Jim comments, saying this is “how Web Services should be”. But I don’t
think Matt’s example is a good one, because it doesn’t use processThis
semantics as we’ve discussed them to mean.
I want to find some light reading for my upcoming vacation. I send a message to BookMonger, Inc. requesting books on Web Services. Let’s say that is a TopicSearch message. BookMonger returns me a TopicSearchResult message with some titles, descriptions, prices, etc.
If you do queries that way, then you’re no longer using processThis semantics,
because there is an expectation that submitting a particular document type will
result in a response which represents the results of that submission. That goes
beyond the meaning of processThis, where a result of “Ok” would suffice as a
response, indicating that the document was successfully processed. There is
actually no way to obtain query results as response messages using only
processThis; you need additional semantics.
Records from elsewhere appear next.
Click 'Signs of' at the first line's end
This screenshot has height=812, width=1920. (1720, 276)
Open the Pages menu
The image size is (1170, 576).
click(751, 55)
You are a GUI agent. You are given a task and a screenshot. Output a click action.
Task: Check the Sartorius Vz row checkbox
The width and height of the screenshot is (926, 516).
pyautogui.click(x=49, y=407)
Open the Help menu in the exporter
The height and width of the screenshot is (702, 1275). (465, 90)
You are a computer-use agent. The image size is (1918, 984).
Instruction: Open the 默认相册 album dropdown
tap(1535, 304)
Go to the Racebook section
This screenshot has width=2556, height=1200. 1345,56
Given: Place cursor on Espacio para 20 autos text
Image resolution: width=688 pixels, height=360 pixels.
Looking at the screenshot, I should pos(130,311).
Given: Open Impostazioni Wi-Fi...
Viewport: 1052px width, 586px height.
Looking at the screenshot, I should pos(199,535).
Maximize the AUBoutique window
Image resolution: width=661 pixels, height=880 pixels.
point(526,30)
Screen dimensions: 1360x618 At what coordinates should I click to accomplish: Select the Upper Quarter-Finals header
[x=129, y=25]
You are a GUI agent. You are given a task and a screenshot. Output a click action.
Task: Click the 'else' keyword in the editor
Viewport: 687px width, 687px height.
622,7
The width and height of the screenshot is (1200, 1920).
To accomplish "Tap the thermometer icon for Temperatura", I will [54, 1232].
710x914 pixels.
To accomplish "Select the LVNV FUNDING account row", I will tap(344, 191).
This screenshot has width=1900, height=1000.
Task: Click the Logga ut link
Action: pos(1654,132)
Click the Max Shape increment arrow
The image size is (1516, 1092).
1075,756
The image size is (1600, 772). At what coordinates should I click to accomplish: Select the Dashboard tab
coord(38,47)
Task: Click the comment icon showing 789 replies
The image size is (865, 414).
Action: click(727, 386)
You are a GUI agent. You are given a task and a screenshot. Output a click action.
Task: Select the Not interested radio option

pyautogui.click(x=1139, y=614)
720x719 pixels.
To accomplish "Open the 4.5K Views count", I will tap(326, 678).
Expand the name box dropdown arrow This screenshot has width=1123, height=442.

This is where GET comes in. Just as processThis/POST provides uniform data
submission semantics, GET provides a uniform data request
You certainly could build a system with an architecture like the one
that Jim’s talking about. I just think that the Web provides additional
constraints on top which would yield a superior system. In particular,
the Web would improve upon this approach by simplifying coordination
(uniform submission and request semantics), providing an application
model (hypermedia), improving visibility (one already-deployed shared
abstraction, not an unbounded number of still-to-be-deployed ones), and
simplicity, primarily via the application model.